Il Comitato in Difesa di Bucita aveva ripetutamente chiesto, in passato, che si verificassero i materiali abbancati in quella discarica, avanzando pubblicamente sospetti ancor prima delle inchieste della Procura, sospetti scaturiti dalle condizioni sanitarie preoccupanti dell’intero territorio e di quelle contrade.
Nella qualità di cittadino di questo territorio pretendo che le istituzioni competenti avviino immediatamente l’analisi approfondita, ripetuta ed a tappeto dei bacini di abbanco delle discariche di Bucita, dei terreni circostanti e delle falde acquifere senza più se, ma, però. Non appena effettuata l’analisi bisogna immediatamente avviare l’opportuna bonifica ed adottare le massime misure di prevenzione per la sicurezza dei cittadini, chi di dovere trovi fin da ora i soldi per questo processo a partire proprio dalla Regione Calabria.

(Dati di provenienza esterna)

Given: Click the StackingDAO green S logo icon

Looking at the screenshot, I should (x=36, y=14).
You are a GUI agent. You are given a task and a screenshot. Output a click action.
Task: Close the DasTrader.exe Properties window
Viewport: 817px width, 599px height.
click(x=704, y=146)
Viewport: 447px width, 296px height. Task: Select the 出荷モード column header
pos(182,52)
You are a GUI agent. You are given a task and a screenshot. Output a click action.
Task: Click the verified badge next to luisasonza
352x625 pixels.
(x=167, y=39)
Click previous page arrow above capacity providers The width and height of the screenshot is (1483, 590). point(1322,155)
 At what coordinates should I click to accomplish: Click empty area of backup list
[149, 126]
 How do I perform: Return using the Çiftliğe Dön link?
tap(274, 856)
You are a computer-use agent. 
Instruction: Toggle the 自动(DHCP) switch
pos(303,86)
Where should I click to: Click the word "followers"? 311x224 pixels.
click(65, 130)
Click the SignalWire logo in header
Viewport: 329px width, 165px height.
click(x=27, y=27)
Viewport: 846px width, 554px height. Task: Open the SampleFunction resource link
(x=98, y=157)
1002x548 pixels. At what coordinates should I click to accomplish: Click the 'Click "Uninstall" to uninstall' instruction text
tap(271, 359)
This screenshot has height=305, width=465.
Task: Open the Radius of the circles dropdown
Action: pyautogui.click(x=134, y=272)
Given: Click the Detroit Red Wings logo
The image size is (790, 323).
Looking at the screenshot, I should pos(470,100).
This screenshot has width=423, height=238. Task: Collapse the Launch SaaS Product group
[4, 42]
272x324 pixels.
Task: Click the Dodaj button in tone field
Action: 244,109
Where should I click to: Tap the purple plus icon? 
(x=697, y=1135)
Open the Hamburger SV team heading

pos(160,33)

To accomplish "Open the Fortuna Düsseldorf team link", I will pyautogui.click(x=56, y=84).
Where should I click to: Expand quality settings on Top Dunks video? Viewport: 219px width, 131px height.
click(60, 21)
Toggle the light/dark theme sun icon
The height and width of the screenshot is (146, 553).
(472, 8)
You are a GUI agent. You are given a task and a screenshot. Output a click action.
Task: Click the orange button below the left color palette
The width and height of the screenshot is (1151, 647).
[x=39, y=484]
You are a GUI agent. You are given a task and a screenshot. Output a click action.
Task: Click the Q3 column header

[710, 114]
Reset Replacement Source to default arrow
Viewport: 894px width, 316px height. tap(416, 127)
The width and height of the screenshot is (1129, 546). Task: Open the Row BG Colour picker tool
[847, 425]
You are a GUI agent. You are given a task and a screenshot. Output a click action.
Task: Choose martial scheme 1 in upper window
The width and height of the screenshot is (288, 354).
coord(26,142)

Infine, seppur di minore importanza rispetto alla salute delle comunità, si individuino finalmente i responsabili di questi scempi, a partire dai funzionari regionali e dagli pseudo-amministratori che in questi anni hanno fatto del settore rifiuti della Calabria il più losco e spietato business del mezzogiorno, infangando profondamente il decoro delle istituzioni ed ammalando lentamente interi territori.
Oltre alla cittadinanza, informerò immediatamente di quanto sta accadendo, mediante apposita relazione, la Prefettura di Cosenza e le Procure della Repubblica di Castrovillari e Reggio Calabria, sperando che prendano seriamente in esame la gravità della situazione e le misure da adottare al riguardo.